“Reorganizar a administração local. Existem actualmente 308 Municípios e 4259 Freguesias. Até Julho de 2012, o Governo desenvolverá um plano de consolidação para reorganizar e reduzir significativamente tais entidades. O Governo implementará este plano baseado no acordo com as delegações da Comissão Europeia e do FMI. Estas alterações, que entrarão em vigor no início do próximo ciclo eleitoral local, melhorarão a qualidade dos serviços, aumentarão a eficiência e reduzirão custos.”
É este o texto que consta do “memorando da troika”. É o famigerado ponto 3.43., sob o pretexto do qual o ministro dos Assuntos Parlamentares (ou Primeiro-Ministro em exercício, como se prefira) Miguel Relvas diz que assentará uma “revolução tranquila”.

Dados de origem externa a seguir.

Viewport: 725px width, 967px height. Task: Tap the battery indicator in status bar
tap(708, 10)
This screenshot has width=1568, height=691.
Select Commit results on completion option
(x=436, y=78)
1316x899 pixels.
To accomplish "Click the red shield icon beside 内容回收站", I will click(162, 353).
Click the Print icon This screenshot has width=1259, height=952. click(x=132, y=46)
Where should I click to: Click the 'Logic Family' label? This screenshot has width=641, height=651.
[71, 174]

À primeira leitura o que a “troika” exige parece simples: existem demasiados Municípios e Freguesias em Portugal, reduzam-se.
O objectivo que consta deste ponto é muito claro: “reorganizar a administração local de modo a melhorar os serviços, aumentar a sua eficiência e reduzir os seus custos”. Ora, alguém no seu perfeito juízo e de boa-fé acredita que tal objectivo se atinge única e exclusivamente cortando freguesias a eito, e mais, sem fazer o mesmo com os Municípios? É que é compreensível que um nórdico do BCE ou um norte-americano do FMI ache estranho que p.ex. Porto, Gaia e Matosinhos não sejam um único Município, quando o que os separa é, literalmente, uma placa; já acho que seja difícil de explicar aos mesmos senhores que se extinga uma freguesia e que deste modo se prive uma comunidade de cidadãos de serviços públicos básicos, só porque têm a infelicidade de viver numa zona deprimida com poucos habitantes.
O que me parece que continua a escapar a este Governo é pura e simplesmente a realidade do País que tem a seu cargo. É óbvio que um habitante da Campanhã, freguesia do Porto com cerca de 40.000 habitantes, ao precisar de uma prova de vida ou de um atestado de residência, não verá o seu quotidiano alterado por ter de se deslocar à Câmara Municipal. Perde cerca de 10 minutos do seu dia. Mas o cidadão da Mata da Rainha quando precisar do mesmo serviço, necessitará de se levantar às 6 da manhã para apanhar o autocarro e deslocar-se a Vale de Prazeres ou ao Fundão, esperar o resto do dia pelo autocarro das 5 da tarde para, finalmente, chegar a casa 12 ou 13 horas depois. Perde um dia para obter o serviço que hoje lhe custa 2 passos e 5 minutos. O exemplo é exagerado e fictício mas é esta a realidade da esmagadora maioria das freguesias rurais do nosso País.
Eleger as Freguesias como as culpadas do actual desgoverno e calamidade financeira do Poder Local é, no mínimo, não-sério. É ignorar que hoje, em muitos casos, a Junta de Freguesia é o último bastião do serviço público para muitos cidadãos. Cidadãos que devem ter a liberdade de continuar a viver nas suas terras, com o mínimo de qualidade de vida e conforto, no que toca a serviços públicos básicos. É ignorar os verdadeiros milagres que muitas Juntas fazem com os miseráveis orçamentos que têm. É ignorar que os elefantes brancos que pintam muitas das Freguesias representaram gastos e má gestão não das suas Juntas, mas dos Municípios onde se inserem.
Importa reter alguns números: o Estado transferiu por via do Orçamento de Estado em 2011 para as 4259 freguesias, € 193.639.454,00 (menos € 18.203.748,00 que em 2010); para os 308 Municípios transferiu em 2011 € 2.397.864.673,00 (mais € 163.945.768,00 que em 2010). Os Municípios receberam a mais em 2011 quase o equivalente ao valor total das transferências para as Freguesias…
Penso que de facto é necessária uma revolução (que não será, com toda a certeza, “tranquila”) na organização da administração local e que tal inevitavelmente terá de passar também pelas Freguesias. Mas também penso que tal reorganização não passa pela mera extinção de freguesias assente em critérios quase matemáticos e automáticos e que antes de se mexer no poder local de maior proximidade tem de se começar por mexer nos Municípios. A Associação de Municípios não se cansa de apregoar que se o Estado Central transferir mais competências para as Câmaras Municipais, com a correspondente verba obviamente, os Municípios prestam melhor tais serviços, de modo mais eficaz e com menos custos. Tal argumento aplica-se integralmente às Freguesias que, por estarem mais próximas dos seus cidadãos, serão capazes de atingir estes objectivos (afinal que a “troika” nos impõe) ainda de modo mais eficaz.